Binge and fast for fat loss and health

June 27, 2011 § Leave a comment

Nutritionists and, “experts,” have claimed that eating small meals throughout the day is advantageous because it will, “keep the metabolism burning,” akin to throwing kindling on a fire.  In addition to this argument is the notion that large meals cannot be properly digested and metabolized by the body because of the high caloric values of the meal.  In other words, we cannot use all those calories at once, so they will be stored as fat.

Consequently, the advice in the media and mainstream has been to increase meal frequency to maintain a healthy metabolism and to avoid the metabolic drop due to starvation.  ( Like skipping a mid-after noon snack will really set us in starvation mode)

These arguments make the case for “grazing,” and eating small meals frequently. I believe it is time to challenge these myths.  In fact, a mainstream media outlet already has.

In our culture, we are constantly in a fed state,  meaning our bodies are continually digesting and processing food.  Is this really necessary?  Just because we have access to an abundance of food, does that mean we have to eat it around the clock?  This logic is flawed for two main reasons:

1.  The hormone, insulin is raised when we consume food.  Insulin is needed to deposit and store nutrients to different locations in the body.  Unfortunately, when insulin is raised, fat-burning comes to a halt.

2. Eating frequent meals per day is a new dietary habit.  Looking back to our evolution, we were not raised to eat every couple of hours.
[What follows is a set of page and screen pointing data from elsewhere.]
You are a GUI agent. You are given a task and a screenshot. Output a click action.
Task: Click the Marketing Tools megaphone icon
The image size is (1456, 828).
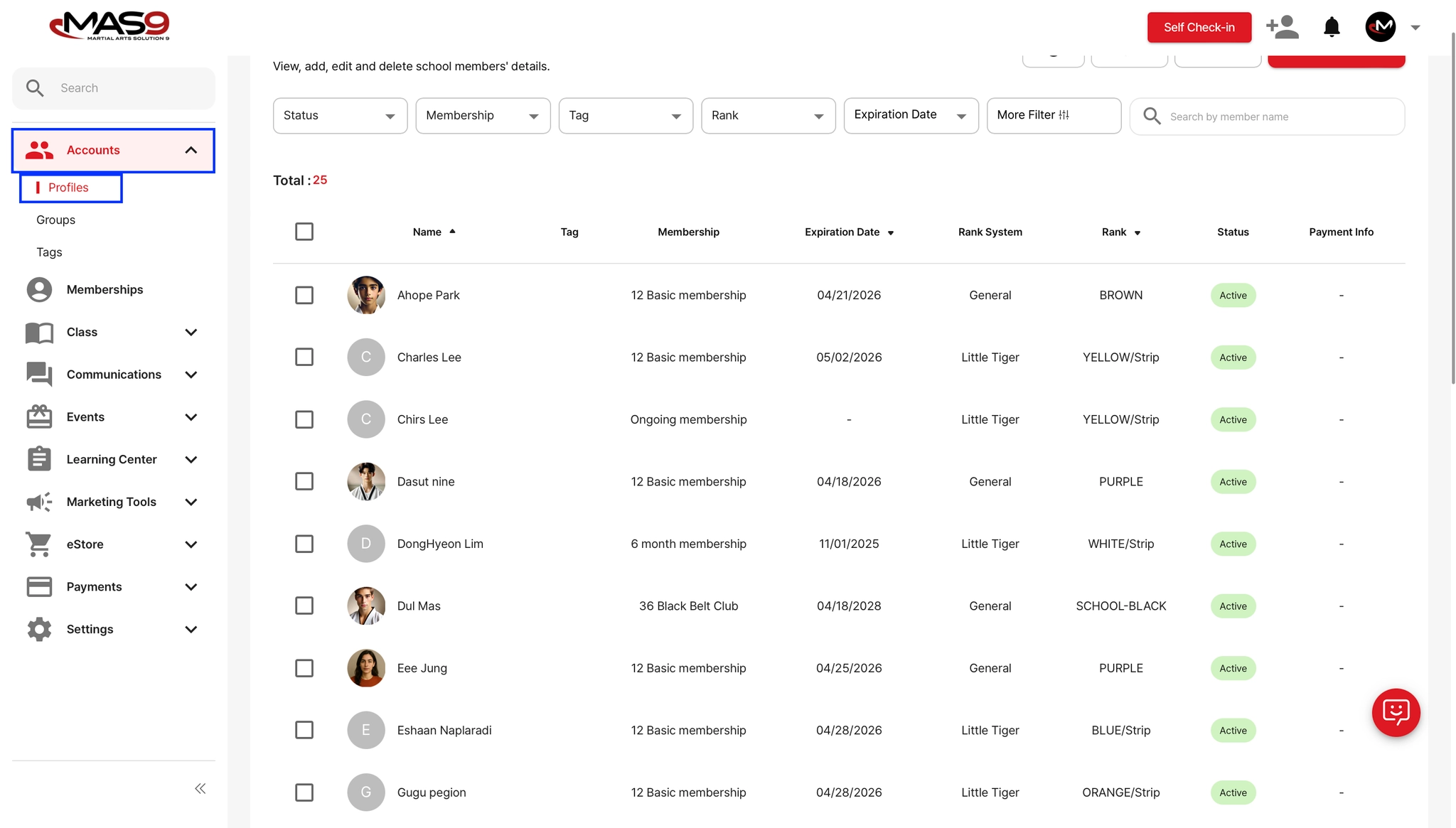[39, 502]
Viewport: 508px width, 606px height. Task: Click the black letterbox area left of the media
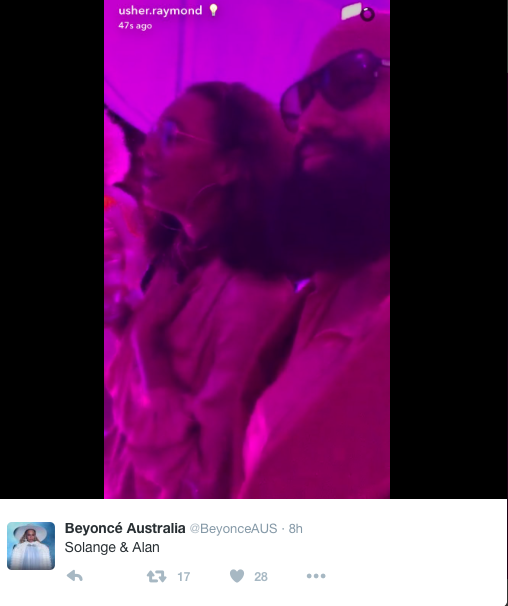pyautogui.click(x=52, y=249)
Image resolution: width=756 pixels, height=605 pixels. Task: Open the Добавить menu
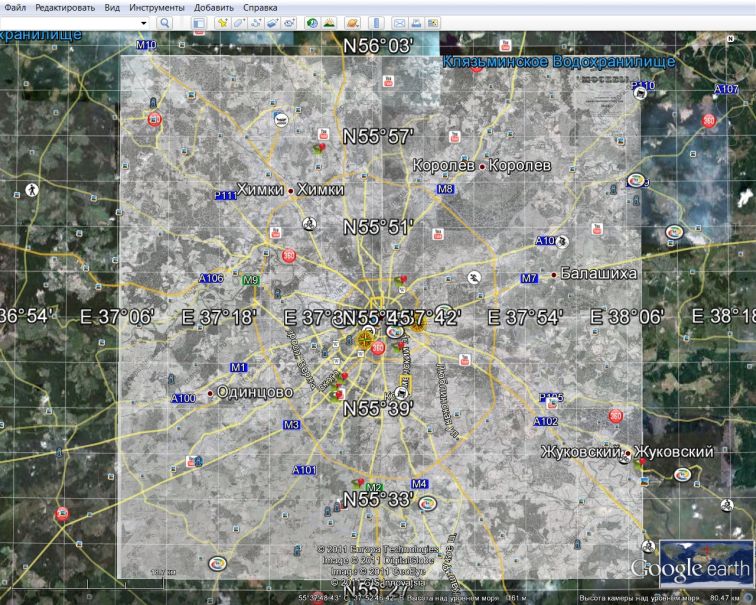click(x=214, y=7)
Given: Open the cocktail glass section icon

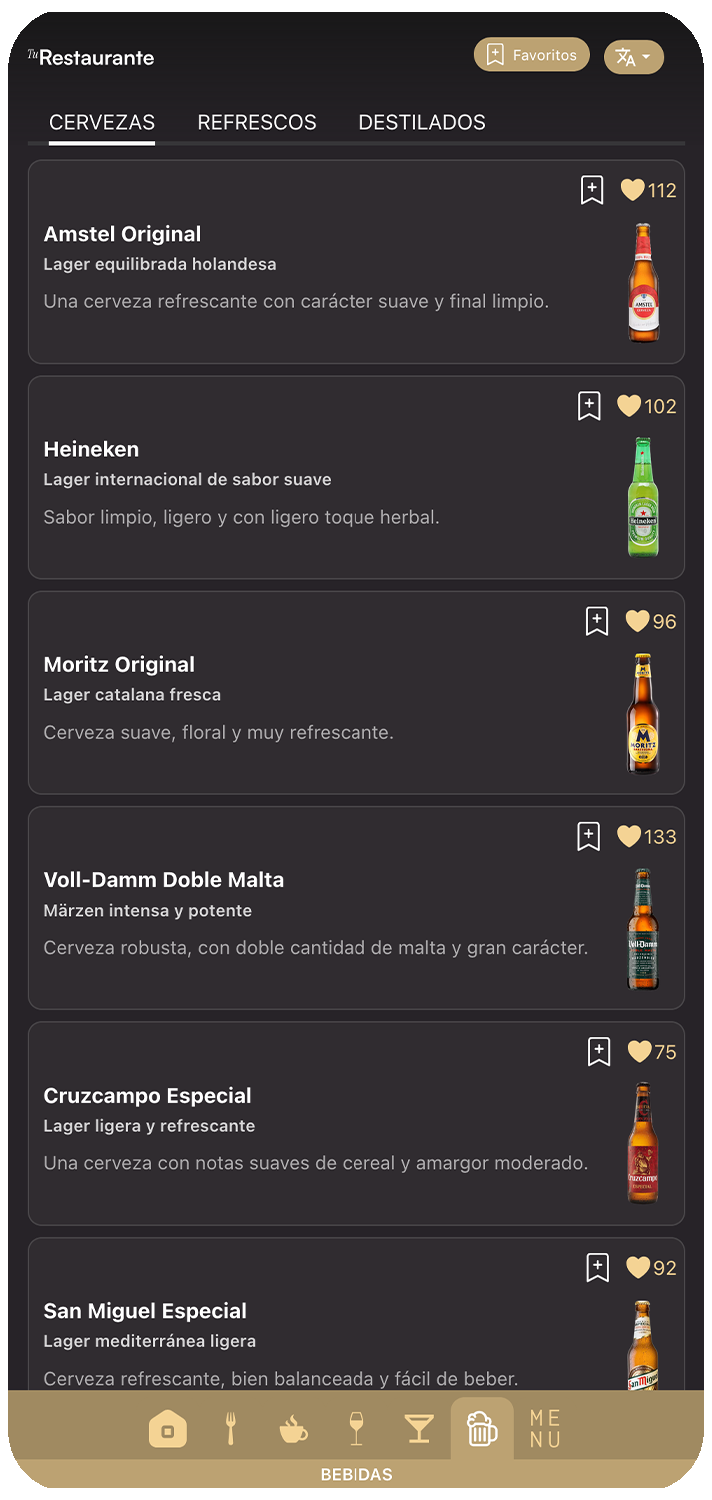Looking at the screenshot, I should click(x=419, y=1430).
We would go through periods of feast, or famine.  Food was not avaliable at our disposal so our bodies have been designed to accommodate that.   Physiologically, we are not equipped to continually process food as this is unnatural.

Let’s take a look at the studies supporting intermittent fasting.

Three meals per day is superior to several small meals for appetite control

Studies using whole-body calorimetry  to assess total 24 h energy expenditure find no difference between nibbling and gorging.

No significant effect of meal frequency on 24 h EE or ADMR

Increasing MF does not promote greater body weight loss under the conditions described in the present study.

Alternate-day fasting was feasible in non-obese subjects, and fat oxidation increased

Fasting every second day increased the insulin sensitivity approximately sevenfold according to the homeostatic model assessment (2) and decreased the incidence of diabetes

10 overweight subjects lost an average of 8 percent of their original weight at the end of the eight week experiment. A shift in energy metabolism toward utilization of fatty acids was also noted.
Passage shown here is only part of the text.